**Study questions**
**A.** Reproduce the text of the post on Wall Street greed between "We headed for" and "his inflated home.", inclusive.
**B.** Answer these questions from the post on Wall Street greed:
(i) On what date was it published?
(ii) What does the abbreviation CDO stand for?
(iii) About how many years ago does it say a demon derivative arose in sub prime mortgage markets?

··· Passage shown ···

Monday, March 9, 2009

Government Needs an 180 Degree Turn

Americans are angry that the greed, the bad judgment and the lack of integrity of the fat cat executives who have fractured our monetary system, upset our economy and caused financial harm to everyday citizens appear to have gone unpunished. What is even worse in the minds of many is that these white collar crooks continue in their highly placed jobs, enjoying multibillion-dollar bonuses and extravagant perks. They feel justice is sadly lacking in “The Establishment” when hard working Americans are the ones being made to pay for the egregious acts of the spendthrift and the dishonest who treat us with disdain.

We headed for disaster on Wall Street several years ago when paper assets referred to as derivatives rushed into heavy use. They incorporated all the worst that could be expected of the banking culture. About five years ago, a demon derivative arose in sub prime mortgage markets, clothed in paper instruments called mortgage backed securities. These investments, sub prime CDO’s (Collateralized Debt Obligations), were basically bets on whether or not the average American homeowner with a poor credit rating could make his monthly mortgage payment on his inflated home.

··· Available data ···

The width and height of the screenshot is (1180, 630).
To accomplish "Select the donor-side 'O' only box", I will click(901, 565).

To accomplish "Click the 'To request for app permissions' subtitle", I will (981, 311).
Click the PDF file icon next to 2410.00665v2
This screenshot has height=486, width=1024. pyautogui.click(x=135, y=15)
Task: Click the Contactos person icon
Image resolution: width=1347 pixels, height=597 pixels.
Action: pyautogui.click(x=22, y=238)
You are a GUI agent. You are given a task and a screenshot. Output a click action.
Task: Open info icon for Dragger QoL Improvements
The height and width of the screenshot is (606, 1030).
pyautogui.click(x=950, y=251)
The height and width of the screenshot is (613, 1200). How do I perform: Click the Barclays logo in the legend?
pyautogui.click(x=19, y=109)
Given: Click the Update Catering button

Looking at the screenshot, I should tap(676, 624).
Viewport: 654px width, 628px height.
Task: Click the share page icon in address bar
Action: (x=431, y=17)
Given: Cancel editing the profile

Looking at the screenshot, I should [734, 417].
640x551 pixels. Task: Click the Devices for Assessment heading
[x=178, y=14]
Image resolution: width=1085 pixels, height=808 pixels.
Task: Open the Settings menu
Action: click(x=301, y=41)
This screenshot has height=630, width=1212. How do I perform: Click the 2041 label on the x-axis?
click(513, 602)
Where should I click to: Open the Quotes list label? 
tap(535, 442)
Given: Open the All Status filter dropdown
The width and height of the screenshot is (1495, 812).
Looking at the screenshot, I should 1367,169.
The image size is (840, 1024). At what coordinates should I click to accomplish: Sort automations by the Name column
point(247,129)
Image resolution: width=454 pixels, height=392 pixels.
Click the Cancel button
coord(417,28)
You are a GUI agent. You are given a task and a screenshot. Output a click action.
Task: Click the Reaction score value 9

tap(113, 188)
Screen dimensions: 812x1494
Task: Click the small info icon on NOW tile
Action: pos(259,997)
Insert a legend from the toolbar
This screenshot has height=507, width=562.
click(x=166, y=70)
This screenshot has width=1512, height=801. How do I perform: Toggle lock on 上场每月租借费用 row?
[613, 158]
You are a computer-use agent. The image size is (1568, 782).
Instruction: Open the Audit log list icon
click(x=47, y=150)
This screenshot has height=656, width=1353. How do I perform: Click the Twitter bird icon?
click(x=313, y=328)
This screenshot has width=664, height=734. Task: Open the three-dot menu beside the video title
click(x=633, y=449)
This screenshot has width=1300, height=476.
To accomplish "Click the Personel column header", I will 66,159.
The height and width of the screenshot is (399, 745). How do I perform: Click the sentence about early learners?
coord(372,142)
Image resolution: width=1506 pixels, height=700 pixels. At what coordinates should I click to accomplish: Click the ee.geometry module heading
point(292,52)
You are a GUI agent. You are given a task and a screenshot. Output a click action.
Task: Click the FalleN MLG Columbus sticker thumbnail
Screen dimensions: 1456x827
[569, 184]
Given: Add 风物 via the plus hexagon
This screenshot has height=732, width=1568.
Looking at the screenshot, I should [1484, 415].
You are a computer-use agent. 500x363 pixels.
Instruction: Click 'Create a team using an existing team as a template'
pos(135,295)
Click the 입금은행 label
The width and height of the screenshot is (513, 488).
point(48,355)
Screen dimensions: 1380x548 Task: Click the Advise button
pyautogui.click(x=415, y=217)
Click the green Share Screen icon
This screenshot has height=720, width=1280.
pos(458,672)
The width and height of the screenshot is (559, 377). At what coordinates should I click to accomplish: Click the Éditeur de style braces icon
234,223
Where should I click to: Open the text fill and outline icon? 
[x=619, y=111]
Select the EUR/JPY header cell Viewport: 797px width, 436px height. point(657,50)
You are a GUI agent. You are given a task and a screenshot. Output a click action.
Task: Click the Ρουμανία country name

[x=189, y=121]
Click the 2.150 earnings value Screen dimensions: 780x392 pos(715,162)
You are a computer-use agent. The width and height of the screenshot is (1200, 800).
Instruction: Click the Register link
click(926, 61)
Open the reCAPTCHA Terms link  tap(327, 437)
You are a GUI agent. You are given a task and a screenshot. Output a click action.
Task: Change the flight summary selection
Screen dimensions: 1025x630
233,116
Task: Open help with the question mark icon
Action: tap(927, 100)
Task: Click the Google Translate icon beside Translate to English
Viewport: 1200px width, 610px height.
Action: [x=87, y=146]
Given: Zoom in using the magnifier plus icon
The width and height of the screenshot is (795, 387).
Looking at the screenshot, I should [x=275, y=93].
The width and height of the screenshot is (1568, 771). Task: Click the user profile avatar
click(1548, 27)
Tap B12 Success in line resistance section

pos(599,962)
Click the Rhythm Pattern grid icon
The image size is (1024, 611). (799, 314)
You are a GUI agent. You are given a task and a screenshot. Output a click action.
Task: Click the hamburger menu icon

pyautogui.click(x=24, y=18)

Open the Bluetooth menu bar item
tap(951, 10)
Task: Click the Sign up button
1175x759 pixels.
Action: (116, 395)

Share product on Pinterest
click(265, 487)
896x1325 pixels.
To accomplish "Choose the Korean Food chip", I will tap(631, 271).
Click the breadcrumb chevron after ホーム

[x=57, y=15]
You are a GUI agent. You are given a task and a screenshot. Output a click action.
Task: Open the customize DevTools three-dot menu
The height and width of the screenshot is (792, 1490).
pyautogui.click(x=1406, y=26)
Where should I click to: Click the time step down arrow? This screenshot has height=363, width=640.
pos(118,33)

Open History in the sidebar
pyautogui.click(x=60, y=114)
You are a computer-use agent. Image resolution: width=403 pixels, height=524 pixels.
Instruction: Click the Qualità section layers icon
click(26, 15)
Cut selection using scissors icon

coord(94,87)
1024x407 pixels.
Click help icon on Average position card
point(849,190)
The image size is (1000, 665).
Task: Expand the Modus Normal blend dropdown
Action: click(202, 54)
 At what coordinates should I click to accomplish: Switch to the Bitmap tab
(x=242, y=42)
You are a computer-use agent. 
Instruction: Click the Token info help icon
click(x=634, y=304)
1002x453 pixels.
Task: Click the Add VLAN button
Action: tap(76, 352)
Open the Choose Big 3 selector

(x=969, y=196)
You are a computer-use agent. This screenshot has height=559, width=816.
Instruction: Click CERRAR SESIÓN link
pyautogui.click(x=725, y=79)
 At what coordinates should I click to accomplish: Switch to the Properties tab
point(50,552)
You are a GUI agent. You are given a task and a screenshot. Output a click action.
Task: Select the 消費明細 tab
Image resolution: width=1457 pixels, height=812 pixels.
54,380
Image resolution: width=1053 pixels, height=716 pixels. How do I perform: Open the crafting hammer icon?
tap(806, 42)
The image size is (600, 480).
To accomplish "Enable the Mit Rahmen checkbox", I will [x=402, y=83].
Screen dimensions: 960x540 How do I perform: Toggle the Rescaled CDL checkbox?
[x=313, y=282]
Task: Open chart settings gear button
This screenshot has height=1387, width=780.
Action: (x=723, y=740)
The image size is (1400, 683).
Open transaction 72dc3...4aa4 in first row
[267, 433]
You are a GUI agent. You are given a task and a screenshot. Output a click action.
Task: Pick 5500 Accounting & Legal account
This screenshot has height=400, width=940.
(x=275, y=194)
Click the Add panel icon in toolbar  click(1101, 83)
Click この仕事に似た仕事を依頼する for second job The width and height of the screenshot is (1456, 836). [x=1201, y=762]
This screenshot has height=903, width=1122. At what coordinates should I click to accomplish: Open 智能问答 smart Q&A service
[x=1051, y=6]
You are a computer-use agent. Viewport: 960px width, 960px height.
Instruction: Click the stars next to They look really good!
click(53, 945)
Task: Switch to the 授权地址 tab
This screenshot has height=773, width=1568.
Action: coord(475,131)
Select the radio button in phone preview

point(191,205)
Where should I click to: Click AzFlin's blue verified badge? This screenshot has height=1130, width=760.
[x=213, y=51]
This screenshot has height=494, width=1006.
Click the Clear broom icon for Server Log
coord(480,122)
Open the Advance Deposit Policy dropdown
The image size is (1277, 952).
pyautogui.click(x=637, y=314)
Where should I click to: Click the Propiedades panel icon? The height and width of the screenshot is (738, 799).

···

**Answers to the tasks**
**A.**
We headed for disaster on Wall Street several years ago when paper assets referred to as derivatives rushed into heavy use. They incorporated all the worst that could be expected of the banking culture. About five years ago, a demon derivative arose in sub prime mortgage markets, clothed in paper instruments called mortgage backed securities. These investments, sub prime CDO’s (Collateralized Debt Obligations), were basically bets on whether or not the average American homeowner with a poor credit rating could make his monthly mortgage payment on his inflated home.

**B.**
(i) Monday, March 9, 2009
(ii) Collateralized Debt Obligation
(iii) About five years ago